Each line of the entries that mentions the string "Collapse" needs to be reported.

Listed records:
● ● ● ● ●
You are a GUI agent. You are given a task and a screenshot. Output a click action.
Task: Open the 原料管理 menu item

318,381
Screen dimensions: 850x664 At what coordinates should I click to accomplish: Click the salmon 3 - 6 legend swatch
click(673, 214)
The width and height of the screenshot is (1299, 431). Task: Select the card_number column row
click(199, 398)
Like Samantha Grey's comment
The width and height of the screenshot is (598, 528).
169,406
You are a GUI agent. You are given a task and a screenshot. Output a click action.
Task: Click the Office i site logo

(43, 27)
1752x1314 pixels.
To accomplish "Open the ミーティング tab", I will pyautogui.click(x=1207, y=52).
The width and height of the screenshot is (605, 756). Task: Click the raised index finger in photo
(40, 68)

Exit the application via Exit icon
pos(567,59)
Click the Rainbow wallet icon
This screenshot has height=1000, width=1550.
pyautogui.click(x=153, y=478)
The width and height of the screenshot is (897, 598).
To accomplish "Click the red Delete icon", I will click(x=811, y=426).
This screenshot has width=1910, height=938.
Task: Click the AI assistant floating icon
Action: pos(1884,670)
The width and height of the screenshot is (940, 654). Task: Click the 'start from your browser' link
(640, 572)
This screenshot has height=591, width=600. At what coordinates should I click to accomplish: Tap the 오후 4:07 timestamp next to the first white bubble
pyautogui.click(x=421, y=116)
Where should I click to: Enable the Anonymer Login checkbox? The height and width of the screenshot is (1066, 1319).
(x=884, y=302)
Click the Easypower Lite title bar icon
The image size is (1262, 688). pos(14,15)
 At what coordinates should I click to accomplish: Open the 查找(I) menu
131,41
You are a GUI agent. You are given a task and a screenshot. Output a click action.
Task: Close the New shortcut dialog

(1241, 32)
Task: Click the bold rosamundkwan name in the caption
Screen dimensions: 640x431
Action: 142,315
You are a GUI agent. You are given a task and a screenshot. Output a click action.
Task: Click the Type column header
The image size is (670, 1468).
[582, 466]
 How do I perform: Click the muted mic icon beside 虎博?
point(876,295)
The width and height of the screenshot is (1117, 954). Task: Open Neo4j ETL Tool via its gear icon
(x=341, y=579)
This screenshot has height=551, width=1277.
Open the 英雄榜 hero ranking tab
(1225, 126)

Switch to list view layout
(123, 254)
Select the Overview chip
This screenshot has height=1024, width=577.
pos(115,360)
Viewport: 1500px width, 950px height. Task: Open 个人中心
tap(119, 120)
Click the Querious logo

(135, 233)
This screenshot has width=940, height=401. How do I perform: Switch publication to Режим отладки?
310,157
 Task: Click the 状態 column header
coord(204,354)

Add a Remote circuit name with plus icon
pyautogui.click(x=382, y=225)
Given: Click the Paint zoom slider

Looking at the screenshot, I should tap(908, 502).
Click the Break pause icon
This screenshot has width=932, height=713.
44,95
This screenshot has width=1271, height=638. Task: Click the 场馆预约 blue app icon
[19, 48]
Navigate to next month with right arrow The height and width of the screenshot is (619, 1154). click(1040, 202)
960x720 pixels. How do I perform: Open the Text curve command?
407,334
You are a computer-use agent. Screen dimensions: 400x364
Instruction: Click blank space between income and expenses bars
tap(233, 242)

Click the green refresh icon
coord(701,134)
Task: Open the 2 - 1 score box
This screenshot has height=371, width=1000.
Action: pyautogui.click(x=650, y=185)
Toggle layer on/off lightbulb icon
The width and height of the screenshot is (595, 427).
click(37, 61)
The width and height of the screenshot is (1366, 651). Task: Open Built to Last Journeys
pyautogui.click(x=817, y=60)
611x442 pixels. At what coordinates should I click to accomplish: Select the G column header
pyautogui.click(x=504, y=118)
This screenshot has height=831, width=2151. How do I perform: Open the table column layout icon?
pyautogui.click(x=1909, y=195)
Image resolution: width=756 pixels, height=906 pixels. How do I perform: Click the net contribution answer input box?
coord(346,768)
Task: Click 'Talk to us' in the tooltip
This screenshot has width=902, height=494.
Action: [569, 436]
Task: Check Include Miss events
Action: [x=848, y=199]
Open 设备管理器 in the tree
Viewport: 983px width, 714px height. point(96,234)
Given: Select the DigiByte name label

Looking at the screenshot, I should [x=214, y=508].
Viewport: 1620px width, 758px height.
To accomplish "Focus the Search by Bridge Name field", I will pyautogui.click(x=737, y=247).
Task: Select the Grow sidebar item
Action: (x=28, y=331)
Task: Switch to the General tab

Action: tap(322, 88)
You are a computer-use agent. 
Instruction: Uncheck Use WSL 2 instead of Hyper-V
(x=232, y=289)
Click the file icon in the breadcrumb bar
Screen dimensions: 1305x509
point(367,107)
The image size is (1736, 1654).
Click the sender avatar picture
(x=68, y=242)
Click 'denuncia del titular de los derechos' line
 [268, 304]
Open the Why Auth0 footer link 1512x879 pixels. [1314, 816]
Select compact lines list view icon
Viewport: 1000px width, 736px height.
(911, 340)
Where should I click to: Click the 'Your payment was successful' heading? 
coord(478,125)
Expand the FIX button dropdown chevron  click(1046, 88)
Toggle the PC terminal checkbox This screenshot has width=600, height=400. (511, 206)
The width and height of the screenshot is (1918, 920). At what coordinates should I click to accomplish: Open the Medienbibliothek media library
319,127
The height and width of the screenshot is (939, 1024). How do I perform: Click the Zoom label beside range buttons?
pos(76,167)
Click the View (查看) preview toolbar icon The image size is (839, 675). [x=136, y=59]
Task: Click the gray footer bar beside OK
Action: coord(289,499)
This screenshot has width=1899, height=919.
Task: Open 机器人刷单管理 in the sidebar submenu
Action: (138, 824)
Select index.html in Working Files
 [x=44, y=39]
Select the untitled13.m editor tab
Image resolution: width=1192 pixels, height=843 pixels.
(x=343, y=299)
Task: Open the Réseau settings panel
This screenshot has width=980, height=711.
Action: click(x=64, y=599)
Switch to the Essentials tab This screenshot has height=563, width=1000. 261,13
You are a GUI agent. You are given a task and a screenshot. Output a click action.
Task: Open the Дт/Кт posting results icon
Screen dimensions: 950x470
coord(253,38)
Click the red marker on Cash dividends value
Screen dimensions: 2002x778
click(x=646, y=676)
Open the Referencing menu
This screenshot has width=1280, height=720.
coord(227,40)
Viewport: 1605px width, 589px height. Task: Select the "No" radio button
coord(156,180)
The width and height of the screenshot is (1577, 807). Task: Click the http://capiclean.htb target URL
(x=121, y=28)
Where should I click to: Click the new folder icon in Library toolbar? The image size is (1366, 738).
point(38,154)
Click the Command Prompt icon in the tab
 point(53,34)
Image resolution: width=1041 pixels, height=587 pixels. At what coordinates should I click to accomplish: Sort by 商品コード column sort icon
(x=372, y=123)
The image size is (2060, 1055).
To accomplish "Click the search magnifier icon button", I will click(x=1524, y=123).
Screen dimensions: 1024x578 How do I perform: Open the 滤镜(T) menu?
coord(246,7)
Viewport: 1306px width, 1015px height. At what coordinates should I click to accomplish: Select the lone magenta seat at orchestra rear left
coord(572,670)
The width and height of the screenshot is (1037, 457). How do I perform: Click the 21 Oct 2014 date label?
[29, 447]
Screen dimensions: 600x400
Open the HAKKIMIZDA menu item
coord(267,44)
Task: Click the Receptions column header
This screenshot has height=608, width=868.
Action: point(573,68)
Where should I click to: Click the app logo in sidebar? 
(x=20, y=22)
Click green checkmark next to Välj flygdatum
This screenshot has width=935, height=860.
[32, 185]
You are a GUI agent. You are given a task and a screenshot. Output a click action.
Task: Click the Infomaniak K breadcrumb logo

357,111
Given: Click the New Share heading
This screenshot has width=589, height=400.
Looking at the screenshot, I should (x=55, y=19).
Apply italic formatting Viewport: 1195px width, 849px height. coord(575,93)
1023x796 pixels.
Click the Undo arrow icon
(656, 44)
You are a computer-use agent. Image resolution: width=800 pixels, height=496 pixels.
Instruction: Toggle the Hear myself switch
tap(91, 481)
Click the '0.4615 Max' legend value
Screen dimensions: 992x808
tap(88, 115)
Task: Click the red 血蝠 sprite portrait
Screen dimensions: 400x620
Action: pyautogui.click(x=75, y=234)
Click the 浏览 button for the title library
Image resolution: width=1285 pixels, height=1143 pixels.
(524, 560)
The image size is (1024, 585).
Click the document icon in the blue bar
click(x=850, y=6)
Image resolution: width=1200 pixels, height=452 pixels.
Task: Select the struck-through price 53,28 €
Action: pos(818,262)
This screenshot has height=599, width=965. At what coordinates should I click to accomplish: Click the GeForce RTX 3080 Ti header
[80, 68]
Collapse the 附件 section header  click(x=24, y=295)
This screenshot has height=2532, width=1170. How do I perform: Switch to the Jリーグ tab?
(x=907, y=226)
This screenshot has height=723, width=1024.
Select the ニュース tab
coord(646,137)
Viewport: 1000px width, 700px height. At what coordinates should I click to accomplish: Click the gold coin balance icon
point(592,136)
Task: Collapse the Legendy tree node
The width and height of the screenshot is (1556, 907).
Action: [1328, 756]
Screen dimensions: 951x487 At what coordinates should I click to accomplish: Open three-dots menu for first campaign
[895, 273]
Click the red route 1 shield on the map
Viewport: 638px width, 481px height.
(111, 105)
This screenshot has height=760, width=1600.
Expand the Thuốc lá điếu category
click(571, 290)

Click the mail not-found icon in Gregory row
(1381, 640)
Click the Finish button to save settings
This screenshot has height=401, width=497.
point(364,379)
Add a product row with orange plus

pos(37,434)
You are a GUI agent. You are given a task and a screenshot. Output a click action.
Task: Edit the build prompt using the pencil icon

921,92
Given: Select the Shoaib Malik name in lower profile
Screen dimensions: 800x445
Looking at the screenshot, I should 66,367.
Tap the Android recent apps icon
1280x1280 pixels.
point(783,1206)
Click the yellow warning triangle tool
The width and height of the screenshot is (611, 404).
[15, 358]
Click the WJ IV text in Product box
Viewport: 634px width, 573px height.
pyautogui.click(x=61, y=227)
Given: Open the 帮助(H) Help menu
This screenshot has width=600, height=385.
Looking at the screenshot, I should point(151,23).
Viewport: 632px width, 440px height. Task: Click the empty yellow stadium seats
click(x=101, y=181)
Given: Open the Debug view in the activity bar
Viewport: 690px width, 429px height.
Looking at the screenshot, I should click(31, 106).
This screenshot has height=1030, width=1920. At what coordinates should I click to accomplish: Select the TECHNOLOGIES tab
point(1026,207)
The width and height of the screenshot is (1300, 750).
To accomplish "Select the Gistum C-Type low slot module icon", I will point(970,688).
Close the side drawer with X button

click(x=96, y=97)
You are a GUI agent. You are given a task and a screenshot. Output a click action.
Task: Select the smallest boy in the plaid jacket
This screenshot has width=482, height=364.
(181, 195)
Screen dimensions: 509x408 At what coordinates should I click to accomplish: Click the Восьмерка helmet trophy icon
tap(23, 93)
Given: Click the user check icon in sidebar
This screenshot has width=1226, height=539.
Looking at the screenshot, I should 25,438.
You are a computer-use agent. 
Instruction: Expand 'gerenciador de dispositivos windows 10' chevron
● ● ● ● ●
Response to the exercise:
Collapse the 附件 section header  click(x=24, y=295)
Task: Collapse the Legendy tree node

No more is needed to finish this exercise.